Boxoffice wrote: "The incredibly obtuse plot is augmented by the nervous cameras of director Robert Freeman. Self-indulgent to an extreme, he nonetheless manages some stunning editing and photography, greatly assisted by the spectacular bodyworks of his stars, Judy Huxtable, Esther Anderson, Marilyn Rickard and Kathy Simmonds. The Touchables should really find its niche in that never-never land of female adolescent fancies. Plenty of nudity in De Luxe Color and all the English gear and slang will probably make this John Bryan production a winner."

Renata Adler, writing in The New York Times, described the film as "A sort of fidgety mod pornography, which uses the advertising convention for eroticism – cutting abruptly from teasing sex scenes to gadgetry, in this case pinball machines, trampolines and odd items of furniture and clothing. Robert Freeman, who directs (his first feature film) is a former fashion photographer ... There is no question of acting, since the range of expressions runs from seductive to sinister to mod vacuous."

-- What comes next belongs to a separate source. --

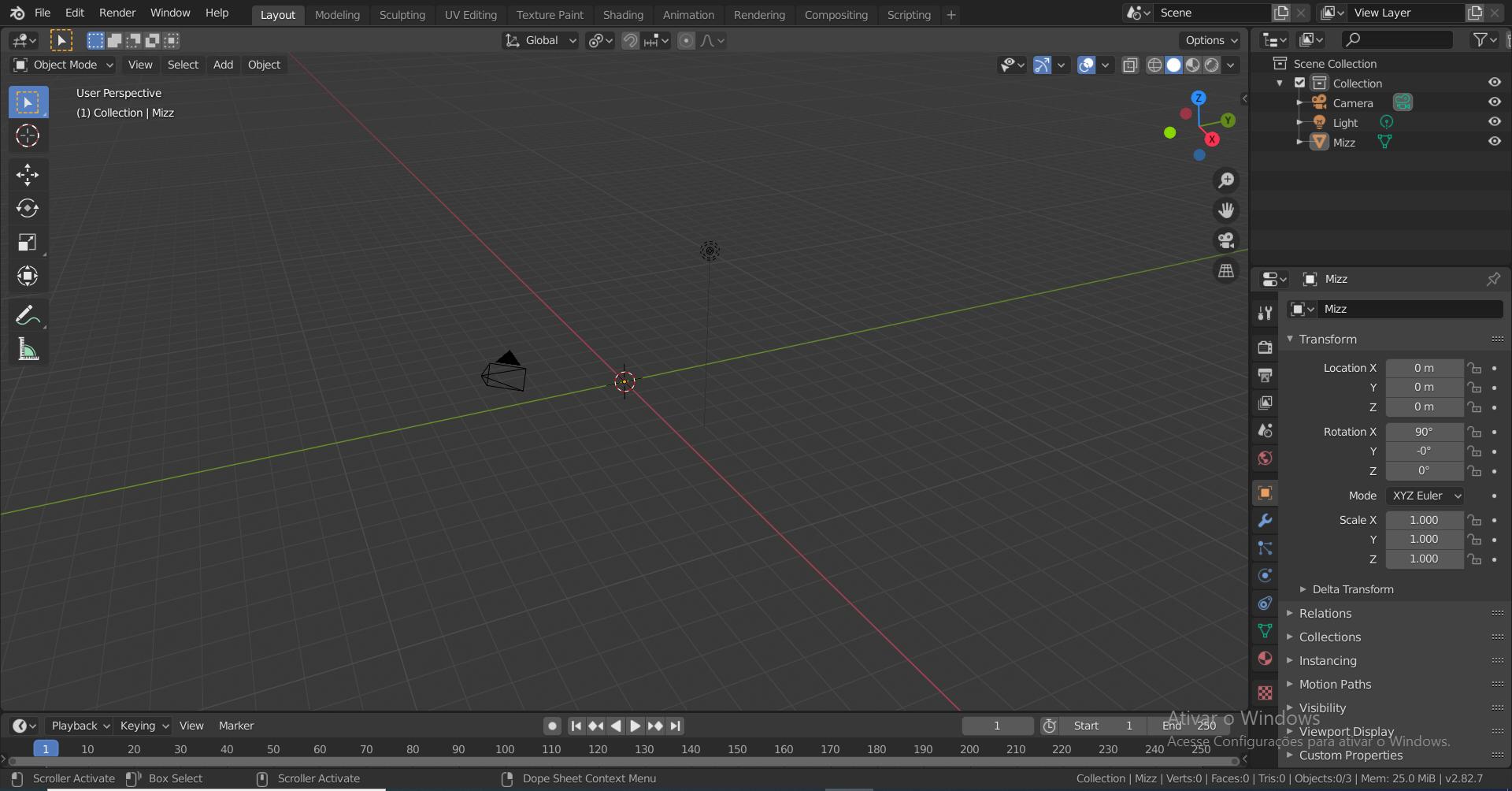Open the Options popover
Image resolution: width=1512 pixels, height=791 pixels.
1209,40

Variety wrote: "The Touchables is an expensively vulgar exercise in forced comedies. British-made "swinging" pic never gets off dead center, John Bryan's highly visual production trappings do not rescue a middling script mix of sex, sadism, kidnapping and doubtful humor, shot down by dull direction and acting. ... Film's concept never is clear. If meant as a put-down of a current cinema cycle, it is a puerile effort; if eyed as a psychological study, it is immature; if conceived as escapism, it is entirely inadequate and forced."

The Independent Film Journal wrote: "This British film can't decide whether it's a farce, a satire, a melodrama, a fable, a romantic comedy, an erotic fantasy, or a walk around the park, and it ends up as simply a commercial for itself. Plenty of exploitable items on the surface, all of them aimed at the youth market."

In Offbeat: British Cinema's Curiosities, Obscurities and Forgotten Gems, Gary Ramsay wrote: "It is difficult not to feel a tinge of delight watching the girls cavort around their sex dome, playing psychedelic table tennis in their mini-skirts, but ultimately, without the sepia-coating of nostalgia, The Touchables is a period piece that is both delightful and incoherent in equal measures".